Tenho poucas fontes sobre o caso de Uganda. O seu colega Reinaldo Azevedo, da Veja, publicou coisas interessantíssimas. Que o nº de novas contaminações caiu 1/3 porque lá as campanhas públicas lembraram a dimensão moral do sexo. Talvez vc chame isso de pregação da abstinência. De qualquer modo, já que o nome do blog é “Teoria de tudo”, espero que vc se esforce para buscar informações precisas. No mínimo vc vai informar melhor seus leitores, e quem sabe contestar um dos blogueiros mais famosos do país.
Na minha opinião de leigo (parece que vc quer conhecê-la), sei que a camisinha é um método de prevenção, que deve ser adotado quando a pessoa negar consciente e definitivamente os benefícios da abstinência e de uma vida moralmente responsável, depois de devidamente alertada. Eu me pergunto sobre as probabilidades de um sujeito totalmente entorpecido por drogas, bebidas, etc. vai lembrar de botar a dita na hora agá.
Ah sim, também gostaria de saber o que aconteceu na Rússia naquele pico do começo dos anos 2000. O que fez aumentar e o que fez diminuir??
Caro André,
A história da campanha de Uganda foi por muito tempo alardeada pelo governo Bush como um caso de sucesso, mas os medicos já sabem que não foi bem assim. Ele fazia isso porque o Pepfar dava dinheiro para programas de abstinencia na época dele.
Esse dinheiro, porém, foi recurso jogado fora, pois o programa teve uma taxa de adesao pífia.
Dê uma busca por literatura médica. Veja, por exemplo, esse esse artigo de comentário no BMJ, que é uma dos periódicos médicos mais repeitados do mundo. É bem didático.

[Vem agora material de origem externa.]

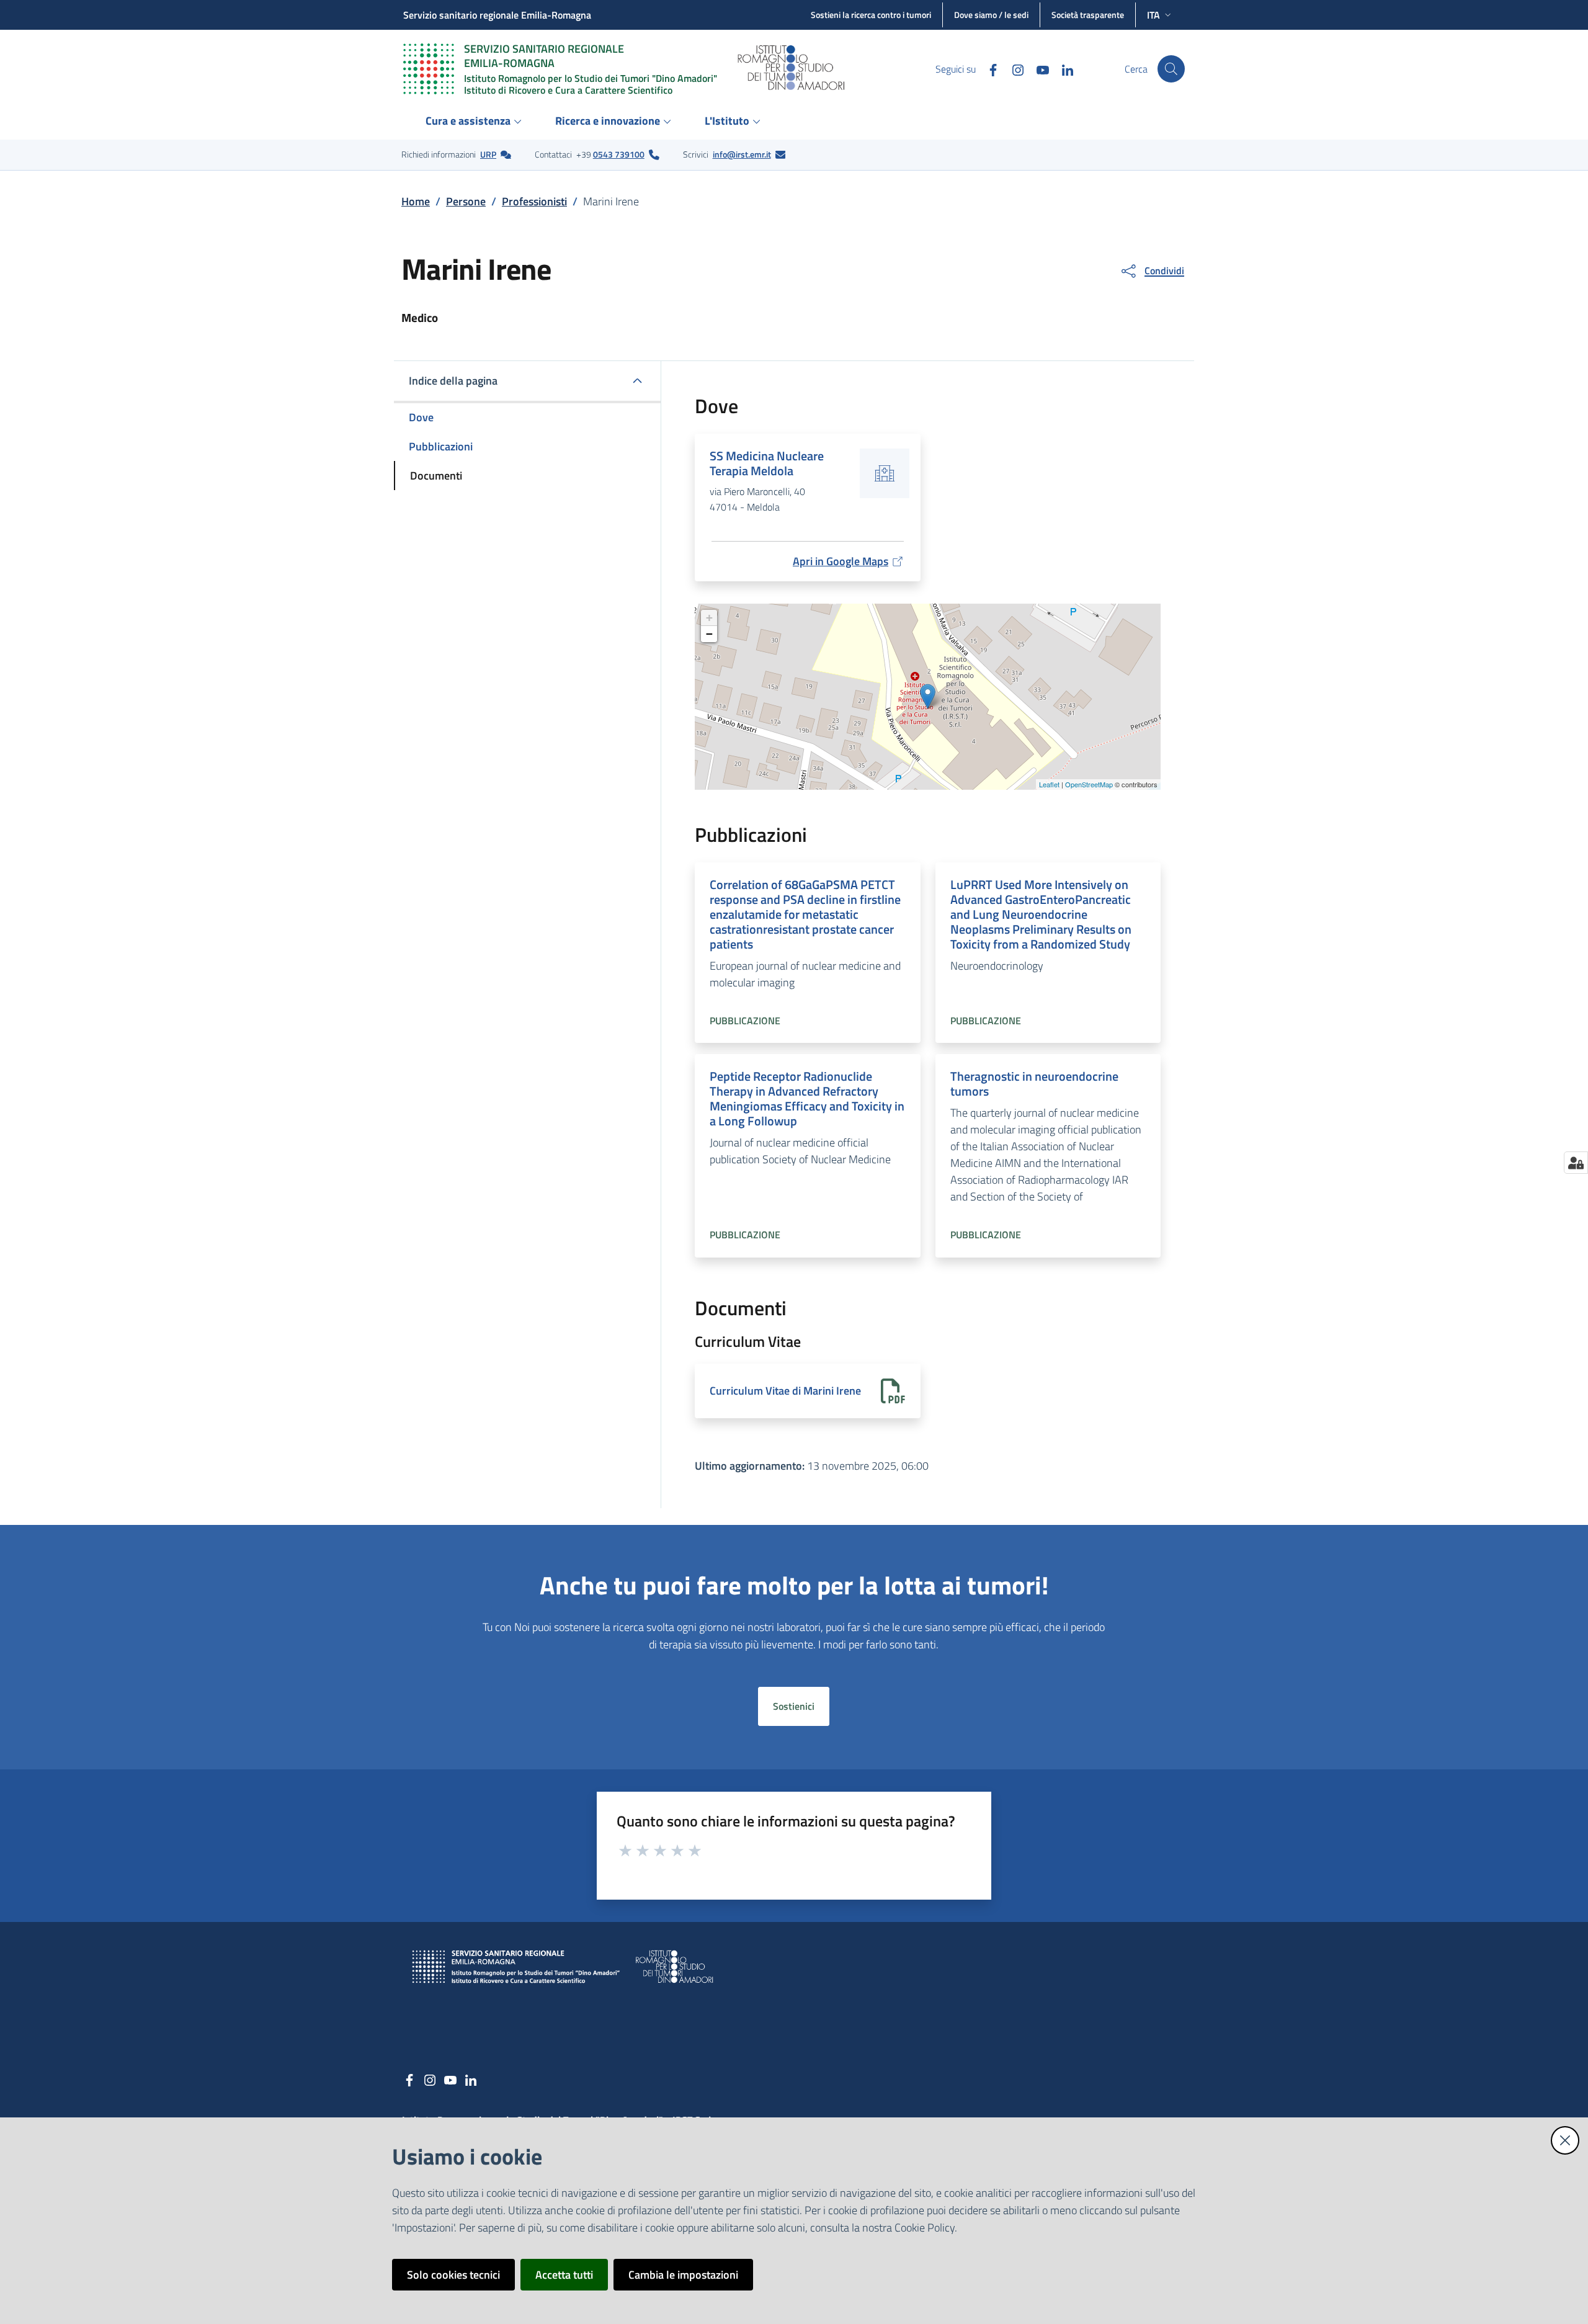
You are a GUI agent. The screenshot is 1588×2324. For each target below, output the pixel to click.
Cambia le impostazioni (683, 2274)
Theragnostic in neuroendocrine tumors (1034, 1083)
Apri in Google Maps (840, 561)
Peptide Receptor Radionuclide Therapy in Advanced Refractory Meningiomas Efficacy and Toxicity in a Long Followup (807, 1098)
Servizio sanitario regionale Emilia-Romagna (497, 14)
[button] (1171, 69)
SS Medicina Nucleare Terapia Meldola (767, 463)
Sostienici (793, 1706)
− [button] (709, 633)
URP (488, 154)
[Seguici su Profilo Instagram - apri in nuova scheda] (1013, 68)
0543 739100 (619, 154)
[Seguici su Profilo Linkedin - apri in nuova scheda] (1062, 68)
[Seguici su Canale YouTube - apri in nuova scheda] (1037, 68)
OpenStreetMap (1089, 784)
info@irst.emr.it (742, 154)
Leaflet (1049, 784)
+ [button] (709, 617)
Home (415, 201)
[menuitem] (475, 122)
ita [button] (1153, 14)
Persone (466, 201)
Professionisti (534, 201)
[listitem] (456, 154)
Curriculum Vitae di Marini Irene (785, 1391)
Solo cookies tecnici (453, 2274)
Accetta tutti (564, 2274)
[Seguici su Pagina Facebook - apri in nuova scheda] (988, 68)
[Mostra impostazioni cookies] (1576, 1162)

http://www.ncbi.nlm.nih.gov/pmc/articles/PMC552834/
Veja o que o Lancet, outra revista médica indexada e com alto impacto, publicou sobre as políticas de abstinência:
http://www.sciencedirect.com/science/article/pii/S147330990570219X
Isso nem é mais notícia nova. A queda da incidência de HIV em Uganda pode ser explicada por outras coisas, dentre as quais o aumento do acesso à terapia ARV (eles têm cobertura melhor que a da Rússia) e, veja só, distribuição de agulhas para viciados:
http://www.ijsa.rsmjournals.com/content/15/7/440.short
Tudo o que eu escrevi aqui recentemente sobre Aids foi tirado de literatura médica e daquilo que os maiores especialistas em HIV disseram na semana passada em Washington. Sempre cito as minhas fontes.
Lamento não ter tido tempo de ler as coisas interessantíssimas que o Reynaldo Azevedo escreveu. Talvez você queira perguntar a ele quais são os estudos de epidemiologia onde ele leu que a pregação da abstinência é uma política de saúde eficaz.
Por fim, não me entenda mal. Toda igreja tem o direito de pregar a abstinência sexual internamente seus fiéis quando achar adequado. Isso é uma questão de liberdade religiosa, concordo. Agora, isso NÃO é substituto para uma política de saúde pública de verdade. Seu comentário sugere que uma pessoa que faz sexo antes do casamento é “moralmente irresponsável”. Não acho que esse tipo de declaração seja um bom uso da liberdade de religião.
Bom, a cada comentário vc trouxe mais informação. Gostaria um pouco mais, como um gráfico de Uganda.
Mas eu dei uma lida nos meus comentários e não vi nada religioso… será que um ateu não poderia defender “sexo moralmente responsável”??
O sexo moralmente irresponsável, creio, é filho da vida moralmente irresponsável. Pois continuo com minha curiosidade: Como um sujeito totalmente entorpecido com drogas e bebidas vei ter a lembrança de colocar a camisinha?
Terminando minha participação: Eu vim aqui atrás de informação! O que vc prestou razoavelmente…
O que é sexo moralmente responsável? Quem define isso? O que há de científico nesse termo obscuro?